Together, these organizations announced that 115,000 hectares will be protected in MRC Pontiac.
Announced on World Environment Day (June 5), CREDDO and CPAWS-OV commended the federal government for granting $300,000 towards creating a protected area in the Coulonge and Noire rivers’ watersheds.
CREDDO’s Executive Director Benoit Delage noted, “This is a significant step towards the target of protecting 17% of terrestrial and inland water areas by 2020 that the governments of Quebec and Canada have set for themselves.”
Geneviève Le Blanc, Conservation Director at CPAWS-OV, echoes Delage’s recognition, noting, “The Outaouais is entitled to its 17% of preserved lands. Protected areas must represent the diversity of Quebec’s ecosystems, and several valuable natural environments are found in our region, including species at risk habitats and old-growth forests.”

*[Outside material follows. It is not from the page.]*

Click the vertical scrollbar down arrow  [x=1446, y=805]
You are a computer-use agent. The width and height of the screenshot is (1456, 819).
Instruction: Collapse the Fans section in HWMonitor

When areas are designated for protection, sometimes residents and outdoors enthusiasts equate this with reduced access.
Therefore, there will be an impact assessment study, which will allow researchers to recommend how best to balance recreational activities with conservation.
“Proper planning of protected areas is essential for maintaining the rich local biodiversity, but it must also be done in collaboration with local stakeholders to contribute to a development that is sustainable for the region,” said Jérôme Dupras, professor at the Université du Québec en Outaouais and one of the researchers mandated to conduct the impact assessment.
Pontiac’s Liberal MP William Amos adds, “I am glad that the impact-assessment study will ensure that all points of view are incorporated in the planning process, including those of the Algonquin Nation, the forestry sector, the tourism sector, and our municipalities.”
Protection from whom?
I’ve paddled the Noire since 1977 and know some parts of the river and its contributories well. My paddling friends and I’ve seen the river increasingly used by canoeists, campers, and day-trippers floating downstream on inflatables.
Our human impact is increasingly marked upon the landscape. Not only by beach campfires – reminders of happy times – but also by garbage.
Far too many people – including those who profess to love nature — exhibit a wanton disregard for protecting the outdoors they claim to love.
Some go on a canoe trip and toss beer cans into the forest – or flatten cans and burn them in their campfires, yet fail to retrieve and pack their garbage out. And in making their campfires, people venture further and further into the forests, in a quest for firewood and also, to use the woods as their toilet.
We need to reflect upon our expectations.
Nature doesn’t exist to satisfy our whims. “Nature” is a complex tapestry of life, of creatures big and small trying to live in their ecological niche. Each creature’s needs are different: their specific habitat may be the shallows, an ox-bow, or rapids of the Noire or Coulonge rivers. Or, it may be the forests and clearings.
All represent crucial homes for wild animals and plants.
Austrian artist Friedensreich Hundertwasser wrote, “You are a guest of nature: behave.”
Because we as individuals aren’t terribly good at “behaving”, Nature needs organizations such as CREDDO and CPAWS-OV to protect increasingly fragile, fragmented ecosystems.
Some view this as interference by government.
Me? I’m delighted these organizations plus the governments of Canada and Quebec are helping us to recognize the worth of our Pontiac’s – and Quebec’s and Canada’s – rich natural heritage, and preserve it.
Way to go, CPAWS and CREDDO. In this time of pandemic, it’s particularly wonderful that your lobbying for Nature’s protection is successful and ongoing. Thank-you.